**Challenge**
According to the Flash cookie article, why should the files under ./.macromedia be copied before they are deleted? Answer in one to three sentences.

**Text**
- - - - - - -

With just a few commands
Fri Jul 30 2010, 12:26

LINUX USERS can banish forever Adobe's Flash Player cookies, which can be a good idea because, for one thing, as a plugin Flash doesn't observe web browsers' Private Browsing modes.

Like other kinds of web cookies, you have no idea what these are doing, but it's a fair bet that they might enable inquisitive websites to track your browsing habits. However, you can find and delete these Flash cookies. You can also banish them forever, if you're using Linux.

Open a Terminal window and use the su command to gain superuser access, that is, root user status. If you're running Ubuntu or another Linux distro that follows that philosophy about superuser access, just prefix all of these commands with sudo instead.

To find the Flash Player cookies on your system, use the command find -iname '*.sol' and that should list a bunch of files under the ./.macromedia subdirectory under your /home/userid directory. It is likely that there will be a lot of them.

You'll probably want to delete all of these, but you don't want to break anything so you might want to back them up first. To do that, use the commands mkdir ./.macromedia.sav and cp -a ./.macromedia/* ./.macromedia.sav/.

- - - - - - -

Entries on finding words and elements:
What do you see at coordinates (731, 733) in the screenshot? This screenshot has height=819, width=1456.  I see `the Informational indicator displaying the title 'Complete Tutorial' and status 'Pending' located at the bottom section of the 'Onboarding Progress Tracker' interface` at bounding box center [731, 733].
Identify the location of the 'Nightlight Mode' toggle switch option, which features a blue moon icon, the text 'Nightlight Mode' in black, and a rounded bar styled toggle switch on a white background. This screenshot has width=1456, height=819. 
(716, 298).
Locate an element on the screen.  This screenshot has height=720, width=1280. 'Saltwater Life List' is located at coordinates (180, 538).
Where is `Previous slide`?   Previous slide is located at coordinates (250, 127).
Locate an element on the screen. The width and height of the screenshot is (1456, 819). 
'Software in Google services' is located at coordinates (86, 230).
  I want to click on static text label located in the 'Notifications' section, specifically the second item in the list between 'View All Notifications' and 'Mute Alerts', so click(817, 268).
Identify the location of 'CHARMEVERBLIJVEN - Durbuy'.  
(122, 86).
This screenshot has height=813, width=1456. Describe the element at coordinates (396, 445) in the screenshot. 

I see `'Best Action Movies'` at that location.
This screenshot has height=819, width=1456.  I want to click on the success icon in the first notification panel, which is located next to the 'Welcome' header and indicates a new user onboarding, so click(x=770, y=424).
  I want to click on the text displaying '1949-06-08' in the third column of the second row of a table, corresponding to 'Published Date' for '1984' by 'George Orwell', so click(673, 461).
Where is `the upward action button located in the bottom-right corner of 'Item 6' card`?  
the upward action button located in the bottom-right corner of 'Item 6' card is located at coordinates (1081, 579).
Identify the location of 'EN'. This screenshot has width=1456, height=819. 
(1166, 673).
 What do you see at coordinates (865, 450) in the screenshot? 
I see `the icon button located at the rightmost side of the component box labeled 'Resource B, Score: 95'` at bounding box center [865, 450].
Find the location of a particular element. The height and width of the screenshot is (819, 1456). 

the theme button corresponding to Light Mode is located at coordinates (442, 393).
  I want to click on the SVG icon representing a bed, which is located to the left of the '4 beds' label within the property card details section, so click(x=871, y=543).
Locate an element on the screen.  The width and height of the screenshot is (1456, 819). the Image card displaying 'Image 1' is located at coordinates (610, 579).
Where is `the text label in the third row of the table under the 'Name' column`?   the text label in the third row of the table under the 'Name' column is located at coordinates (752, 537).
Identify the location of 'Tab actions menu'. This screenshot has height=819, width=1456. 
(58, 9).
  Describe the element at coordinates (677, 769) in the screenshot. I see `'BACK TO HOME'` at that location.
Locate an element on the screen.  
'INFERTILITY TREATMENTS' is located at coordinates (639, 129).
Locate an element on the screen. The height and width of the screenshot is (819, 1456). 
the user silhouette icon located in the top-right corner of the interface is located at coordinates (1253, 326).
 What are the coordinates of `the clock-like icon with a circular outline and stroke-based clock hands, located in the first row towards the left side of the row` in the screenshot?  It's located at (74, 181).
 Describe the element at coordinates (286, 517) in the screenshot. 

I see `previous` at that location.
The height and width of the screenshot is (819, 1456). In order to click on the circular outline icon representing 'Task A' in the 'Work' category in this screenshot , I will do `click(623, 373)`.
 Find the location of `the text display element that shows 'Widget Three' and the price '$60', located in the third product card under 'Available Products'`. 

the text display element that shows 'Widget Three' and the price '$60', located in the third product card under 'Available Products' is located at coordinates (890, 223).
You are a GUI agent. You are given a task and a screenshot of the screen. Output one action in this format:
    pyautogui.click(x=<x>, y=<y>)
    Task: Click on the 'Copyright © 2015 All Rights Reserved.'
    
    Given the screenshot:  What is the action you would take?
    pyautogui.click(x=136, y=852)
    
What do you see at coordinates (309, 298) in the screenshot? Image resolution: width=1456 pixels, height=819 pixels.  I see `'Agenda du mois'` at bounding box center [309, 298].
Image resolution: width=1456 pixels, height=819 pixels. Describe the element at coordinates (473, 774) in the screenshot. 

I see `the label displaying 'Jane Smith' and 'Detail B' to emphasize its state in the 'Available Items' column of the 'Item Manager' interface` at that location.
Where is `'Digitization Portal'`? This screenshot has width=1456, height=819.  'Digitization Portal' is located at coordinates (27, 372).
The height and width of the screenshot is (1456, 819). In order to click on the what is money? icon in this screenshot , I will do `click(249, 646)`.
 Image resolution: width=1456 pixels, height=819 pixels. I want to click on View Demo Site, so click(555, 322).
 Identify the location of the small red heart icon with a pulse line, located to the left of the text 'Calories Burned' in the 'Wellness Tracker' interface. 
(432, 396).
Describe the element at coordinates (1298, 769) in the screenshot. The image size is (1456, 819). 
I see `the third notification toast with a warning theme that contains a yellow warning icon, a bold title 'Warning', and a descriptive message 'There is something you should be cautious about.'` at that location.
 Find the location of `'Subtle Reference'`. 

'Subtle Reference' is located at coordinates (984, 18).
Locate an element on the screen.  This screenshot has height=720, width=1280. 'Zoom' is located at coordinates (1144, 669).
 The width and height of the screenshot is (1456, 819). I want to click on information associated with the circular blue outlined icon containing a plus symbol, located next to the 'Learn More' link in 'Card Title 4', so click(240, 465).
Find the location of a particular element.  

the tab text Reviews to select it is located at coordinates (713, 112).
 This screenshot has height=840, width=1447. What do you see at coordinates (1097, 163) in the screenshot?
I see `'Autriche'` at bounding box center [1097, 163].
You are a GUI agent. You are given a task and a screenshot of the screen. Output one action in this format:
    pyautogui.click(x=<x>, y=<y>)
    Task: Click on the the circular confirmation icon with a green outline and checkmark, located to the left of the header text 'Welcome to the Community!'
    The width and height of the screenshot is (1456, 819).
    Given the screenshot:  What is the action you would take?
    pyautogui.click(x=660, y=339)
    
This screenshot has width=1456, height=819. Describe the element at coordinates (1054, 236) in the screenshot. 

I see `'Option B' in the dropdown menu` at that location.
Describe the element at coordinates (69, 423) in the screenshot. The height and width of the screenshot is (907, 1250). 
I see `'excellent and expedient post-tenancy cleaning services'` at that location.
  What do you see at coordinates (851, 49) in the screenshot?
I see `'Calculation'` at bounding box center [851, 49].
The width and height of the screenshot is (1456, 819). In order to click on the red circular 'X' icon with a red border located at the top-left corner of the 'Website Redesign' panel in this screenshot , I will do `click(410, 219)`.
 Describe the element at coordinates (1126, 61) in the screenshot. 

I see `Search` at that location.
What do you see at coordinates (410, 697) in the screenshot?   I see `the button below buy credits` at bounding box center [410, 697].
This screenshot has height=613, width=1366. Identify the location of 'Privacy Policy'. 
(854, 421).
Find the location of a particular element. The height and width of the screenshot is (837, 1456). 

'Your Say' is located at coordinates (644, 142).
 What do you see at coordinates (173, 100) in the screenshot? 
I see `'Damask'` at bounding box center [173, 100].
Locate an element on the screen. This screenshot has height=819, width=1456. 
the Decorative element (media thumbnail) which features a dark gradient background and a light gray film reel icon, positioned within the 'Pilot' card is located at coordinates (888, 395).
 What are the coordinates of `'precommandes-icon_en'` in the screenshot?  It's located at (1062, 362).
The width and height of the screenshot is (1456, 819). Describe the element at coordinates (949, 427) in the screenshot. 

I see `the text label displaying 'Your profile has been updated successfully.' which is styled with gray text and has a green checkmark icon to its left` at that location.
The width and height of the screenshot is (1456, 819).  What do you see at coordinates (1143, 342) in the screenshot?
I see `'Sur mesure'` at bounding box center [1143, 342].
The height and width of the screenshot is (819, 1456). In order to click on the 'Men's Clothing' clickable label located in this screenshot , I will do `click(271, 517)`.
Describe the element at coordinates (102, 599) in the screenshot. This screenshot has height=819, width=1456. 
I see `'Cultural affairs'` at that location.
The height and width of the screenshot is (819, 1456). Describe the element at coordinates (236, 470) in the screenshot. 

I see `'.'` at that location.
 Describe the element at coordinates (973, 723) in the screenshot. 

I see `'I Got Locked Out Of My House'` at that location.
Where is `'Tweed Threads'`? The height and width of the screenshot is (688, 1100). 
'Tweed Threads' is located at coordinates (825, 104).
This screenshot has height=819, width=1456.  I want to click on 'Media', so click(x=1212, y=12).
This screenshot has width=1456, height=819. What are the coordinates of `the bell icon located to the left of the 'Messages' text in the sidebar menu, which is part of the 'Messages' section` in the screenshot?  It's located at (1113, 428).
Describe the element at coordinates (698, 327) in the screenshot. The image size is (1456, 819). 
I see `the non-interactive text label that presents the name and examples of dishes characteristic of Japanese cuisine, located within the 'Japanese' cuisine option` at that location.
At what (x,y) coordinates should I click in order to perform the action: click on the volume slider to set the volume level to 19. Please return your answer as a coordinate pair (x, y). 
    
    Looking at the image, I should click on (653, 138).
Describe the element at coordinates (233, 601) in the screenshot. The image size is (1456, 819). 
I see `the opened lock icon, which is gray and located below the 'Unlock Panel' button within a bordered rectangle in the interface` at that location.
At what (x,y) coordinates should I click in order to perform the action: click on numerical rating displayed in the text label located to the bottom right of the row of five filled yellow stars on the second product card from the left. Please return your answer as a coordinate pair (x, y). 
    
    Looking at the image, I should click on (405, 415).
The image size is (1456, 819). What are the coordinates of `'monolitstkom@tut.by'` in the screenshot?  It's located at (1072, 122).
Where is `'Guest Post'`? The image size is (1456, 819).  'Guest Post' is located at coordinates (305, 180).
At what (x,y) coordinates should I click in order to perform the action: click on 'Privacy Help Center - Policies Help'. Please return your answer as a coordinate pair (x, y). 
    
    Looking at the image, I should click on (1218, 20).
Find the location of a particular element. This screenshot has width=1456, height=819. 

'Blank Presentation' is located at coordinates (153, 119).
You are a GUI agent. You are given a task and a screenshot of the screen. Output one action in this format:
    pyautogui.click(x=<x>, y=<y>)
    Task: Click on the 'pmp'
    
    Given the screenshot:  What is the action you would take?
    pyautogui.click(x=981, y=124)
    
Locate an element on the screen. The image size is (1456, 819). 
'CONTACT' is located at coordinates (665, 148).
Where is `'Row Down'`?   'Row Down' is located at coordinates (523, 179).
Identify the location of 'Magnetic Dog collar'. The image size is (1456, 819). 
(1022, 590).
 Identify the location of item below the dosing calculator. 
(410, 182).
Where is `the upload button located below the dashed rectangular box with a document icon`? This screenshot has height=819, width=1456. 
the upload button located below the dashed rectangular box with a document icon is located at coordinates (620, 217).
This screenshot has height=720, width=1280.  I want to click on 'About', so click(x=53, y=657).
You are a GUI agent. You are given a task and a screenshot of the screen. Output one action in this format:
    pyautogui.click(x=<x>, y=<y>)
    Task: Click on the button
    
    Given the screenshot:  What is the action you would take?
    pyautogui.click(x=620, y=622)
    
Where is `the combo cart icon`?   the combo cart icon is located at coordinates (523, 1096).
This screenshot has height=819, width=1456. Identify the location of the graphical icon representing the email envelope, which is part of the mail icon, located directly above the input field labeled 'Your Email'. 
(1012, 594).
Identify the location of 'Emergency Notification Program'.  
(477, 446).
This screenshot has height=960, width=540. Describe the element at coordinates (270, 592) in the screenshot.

- - - - - - -

**Written response**
The article says you don't want to break anything by deleting them, so backing them up first is a safeguard. It gives the commands mkdir ./.macromedia.sav and cp -a ./.macromedia/* ./.macromedia.sav/ to make that copy.